═════ Data to examine

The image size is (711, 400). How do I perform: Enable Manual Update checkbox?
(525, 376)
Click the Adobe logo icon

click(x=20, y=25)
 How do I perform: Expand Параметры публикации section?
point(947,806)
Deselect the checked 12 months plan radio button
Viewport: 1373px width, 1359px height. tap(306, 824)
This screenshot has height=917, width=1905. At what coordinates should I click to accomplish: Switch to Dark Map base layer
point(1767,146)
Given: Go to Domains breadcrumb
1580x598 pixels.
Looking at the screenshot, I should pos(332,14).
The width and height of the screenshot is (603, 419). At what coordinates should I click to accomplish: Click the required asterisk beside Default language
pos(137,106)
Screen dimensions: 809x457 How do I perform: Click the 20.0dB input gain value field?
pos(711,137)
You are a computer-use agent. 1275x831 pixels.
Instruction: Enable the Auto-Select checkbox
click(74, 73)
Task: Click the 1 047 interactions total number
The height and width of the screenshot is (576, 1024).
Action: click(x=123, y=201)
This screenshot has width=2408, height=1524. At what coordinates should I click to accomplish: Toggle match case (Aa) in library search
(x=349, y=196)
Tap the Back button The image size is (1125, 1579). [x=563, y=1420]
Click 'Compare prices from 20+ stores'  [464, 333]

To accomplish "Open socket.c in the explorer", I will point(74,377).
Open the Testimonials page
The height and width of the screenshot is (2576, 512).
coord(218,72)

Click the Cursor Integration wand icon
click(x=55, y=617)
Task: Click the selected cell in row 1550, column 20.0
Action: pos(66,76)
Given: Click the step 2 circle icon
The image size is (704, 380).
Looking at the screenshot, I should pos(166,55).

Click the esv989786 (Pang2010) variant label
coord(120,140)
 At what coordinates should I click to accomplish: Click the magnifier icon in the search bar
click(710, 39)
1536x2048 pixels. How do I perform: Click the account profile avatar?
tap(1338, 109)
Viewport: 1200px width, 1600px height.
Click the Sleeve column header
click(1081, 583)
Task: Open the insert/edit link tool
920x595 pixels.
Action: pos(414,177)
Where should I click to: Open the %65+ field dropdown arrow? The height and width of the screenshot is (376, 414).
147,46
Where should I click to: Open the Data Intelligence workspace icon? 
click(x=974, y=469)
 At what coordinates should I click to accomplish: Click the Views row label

══════════

* Problem description:
Copy out every record above exactly as written.

* Exercise response:
The image size is (711, 400). How do I perform: Enable Manual Update checkbox?
(525, 376)
Click the Adobe logo icon

click(x=20, y=25)
 How do I perform: Expand Параметры публикации section?
point(947,806)
Deselect the checked 12 months plan radio button
Viewport: 1373px width, 1359px height. tap(306, 824)
This screenshot has height=917, width=1905. At what coordinates should I click to accomplish: Switch to Dark Map base layer
point(1767,146)
Given: Go to Domains breadcrumb
1580x598 pixels.
Looking at the screenshot, I should pos(332,14).
The width and height of the screenshot is (603, 419). At what coordinates should I click to accomplish: Click the required asterisk beside Default language
pos(137,106)
Screen dimensions: 809x457 How do I perform: Click the 20.0dB input gain value field?
pos(711,137)
You are a computer-use agent. 1275x831 pixels.
Instruction: Enable the Auto-Select checkbox
click(74, 73)
Task: Click the 1 047 interactions total number
The height and width of the screenshot is (576, 1024).
Action: click(x=123, y=201)
This screenshot has width=2408, height=1524. At what coordinates should I click to accomplish: Toggle match case (Aa) in library search
(x=349, y=196)
Tap the Back button The image size is (1125, 1579). [x=563, y=1420]
Click 'Compare prices from 20+ stores'  [464, 333]

To accomplish "Open socket.c in the explorer", I will point(74,377).
Open the Testimonials page
The height and width of the screenshot is (2576, 512).
coord(218,72)

Click the Cursor Integration wand icon
click(x=55, y=617)
Task: Click the selected cell in row 1550, column 20.0
Action: pos(66,76)
Given: Click the step 2 circle icon
The image size is (704, 380).
Looking at the screenshot, I should pos(166,55).

Click the esv989786 (Pang2010) variant label
coord(120,140)
 At what coordinates should I click to accomplish: Click the magnifier icon in the search bar
click(710, 39)
1536x2048 pixels. How do I perform: Click the account profile avatar?
tap(1338, 109)
Viewport: 1200px width, 1600px height.
Click the Sleeve column header
click(1081, 583)
Task: Open the insert/edit link tool
920x595 pixels.
Action: pos(414,177)
Where should I click to: Open the %65+ field dropdown arrow? The height and width of the screenshot is (376, 414).
147,46
Where should I click to: Open the Data Intelligence workspace icon? 
click(x=974, y=469)
 At what coordinates should I click to accomplish: Click the Views row label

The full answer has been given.